Especialmente Gran Bretaña debiera estar avergonzada de haber colaborado con las invasiones dispuestas por la Casa Blanca y el Pentágono a Irak y Afganistán.  Como el haber recurrido a la guerra para consolidarse imperialmente en las Islas Malvinas, territorio de América distante a miles de kilómetros del reino isabelino. Una mortífera ocupación en que la primera ministra Margaret Thatcher contó con la colaboración de Augusto Pinochet y de quien el tirano chileno se ufanara de su amistad.

No sería extraño que, con los años, dos gobernantes tan sanguinarios y fratricidas como Putín y Zelenski sean reconocidos como héroes nacionales, tal como Europa y Estados Unidos mantienen culto hasta hoy a otros genocidas. A excepción, todavía, de Hitler, Mussolini y Stalin que, sin embargo, parecen ahora recobrar vida en varios de sus sucesores. Entre ellos, en el obsecuente Tony Blair y el frívolo y mentiroso Boris Johnson.

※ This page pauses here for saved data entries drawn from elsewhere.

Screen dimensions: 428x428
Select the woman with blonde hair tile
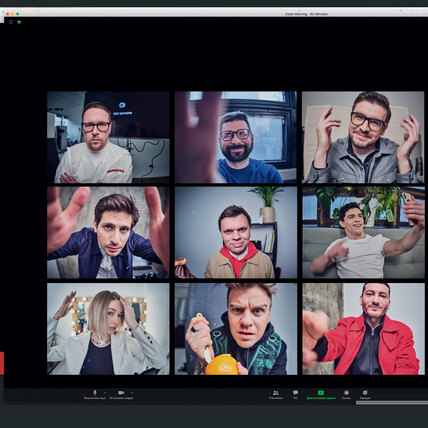click(108, 329)
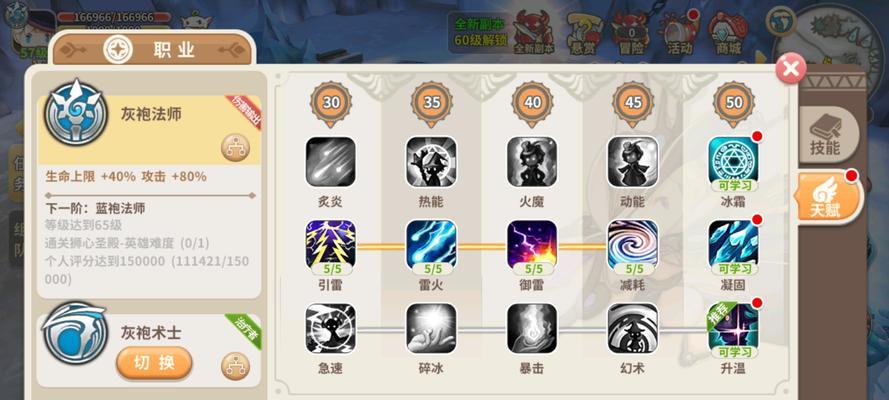Select the 减耗 swirl talent

pos(633,245)
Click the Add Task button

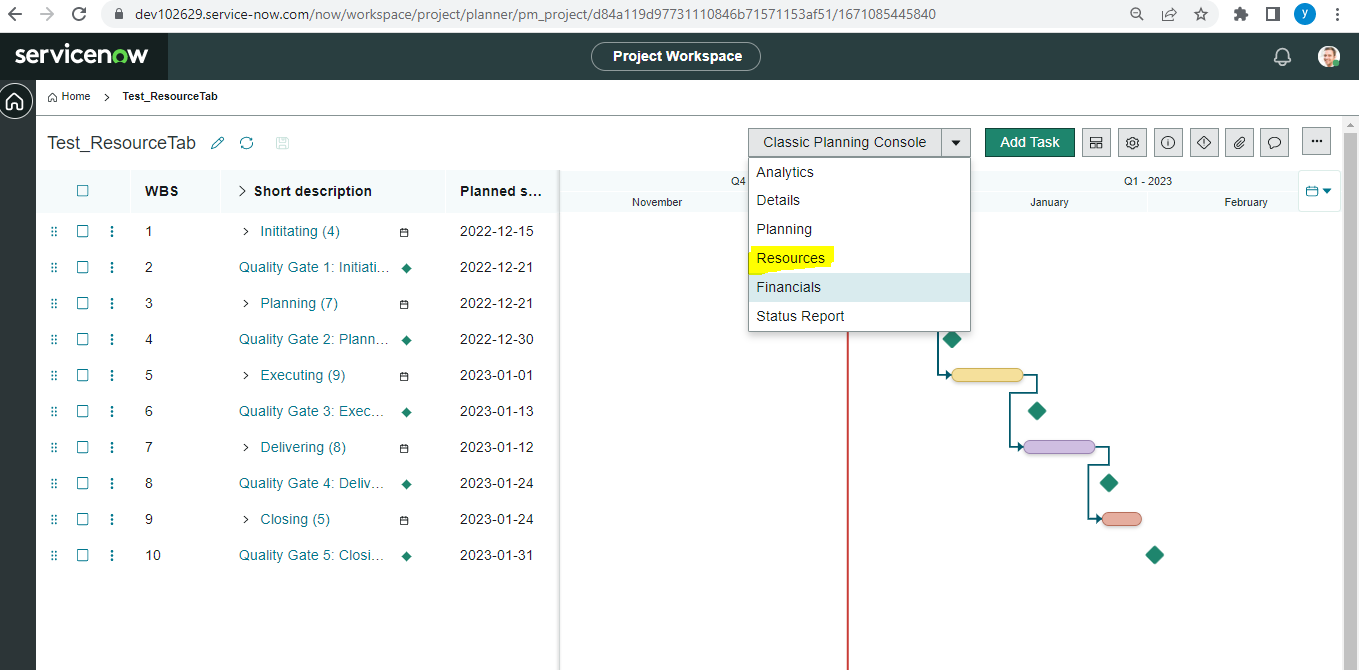point(1029,142)
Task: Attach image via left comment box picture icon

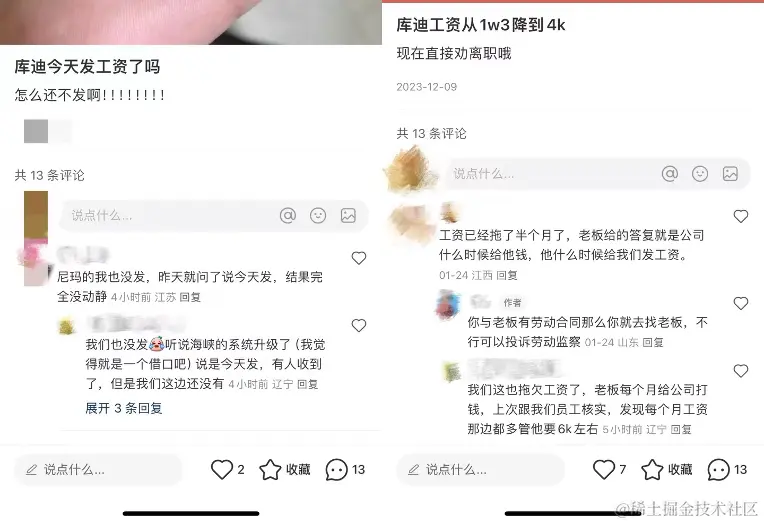Action: 348,215
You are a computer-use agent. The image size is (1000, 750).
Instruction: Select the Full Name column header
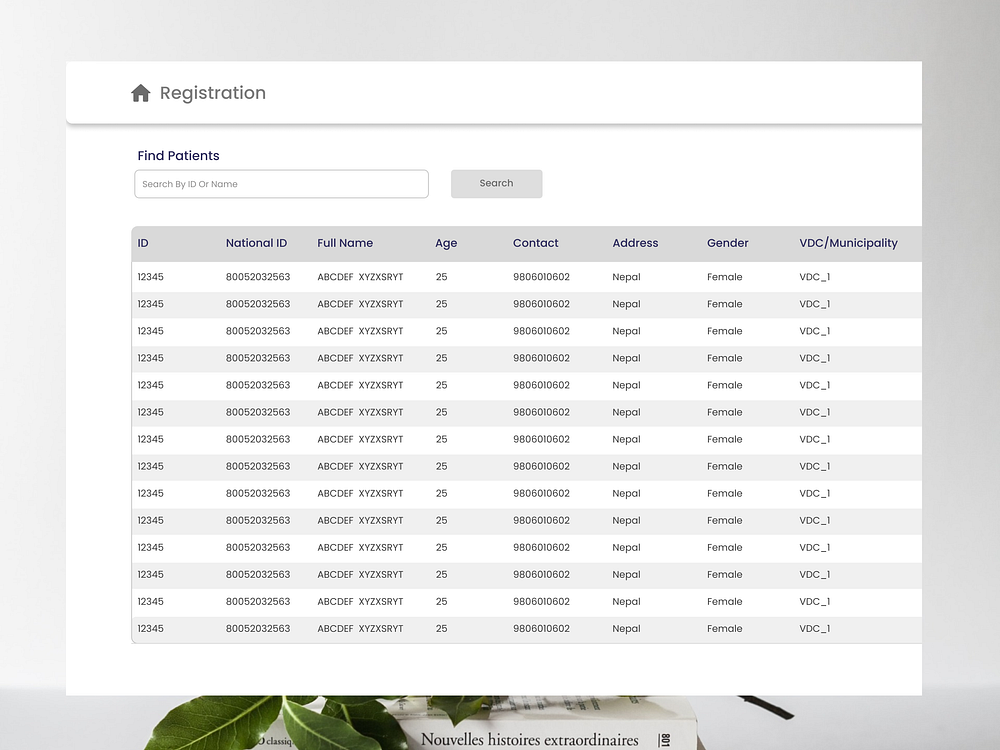point(345,243)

De la misma manera como en Estados Unidos los gobernantes demócratas y republicanos se turnan para consolidar idénticas políticas colonialistas y criminales, desde las bombas en Hiroshima y Nagasaki, pasando por Vietnam, Libia, Siria, Yemen y Somalia, entre tantas naciones, además de los dos países asiáticos antes nombrados. Con la hipócrita excusa actual de perseguir el terrorismo y la existencia de armas de destrucción masiva. Y a fin de alimentar la tan lucrativa carrera armamentista, cuando en la actualidad menos de un tercio de las ojivas nucleares en manos de las grandes potencias bastarían para destruir todo el planeta.

Abochorna la actitud de gran parte de la prensa mundial y transnacional, su incapacidad de guardar distancia respecto de los dos regímenes en pugna. Las pobres convicciones de editores y reporteros que informan solo con un ojo y un oído el horror que hace responsable y victimiza a ambas naciones comprometidas por el conflicto. Así como su pusilanimidad ante aquellas potencias que se lavan las manos y ya empiezan a especular con la enorme demanda por armas que provocará esta nueva tragedia. Tanto en el propio escenario bélico, como en los lugares más distantes del conflicto. De ello hablan los tanques alemanes enviados a Ucrania, los millones de dólares donados a este país por Joe Biden y que, como siempre, tendrán como destino final a los poderosos fabricantes de armas.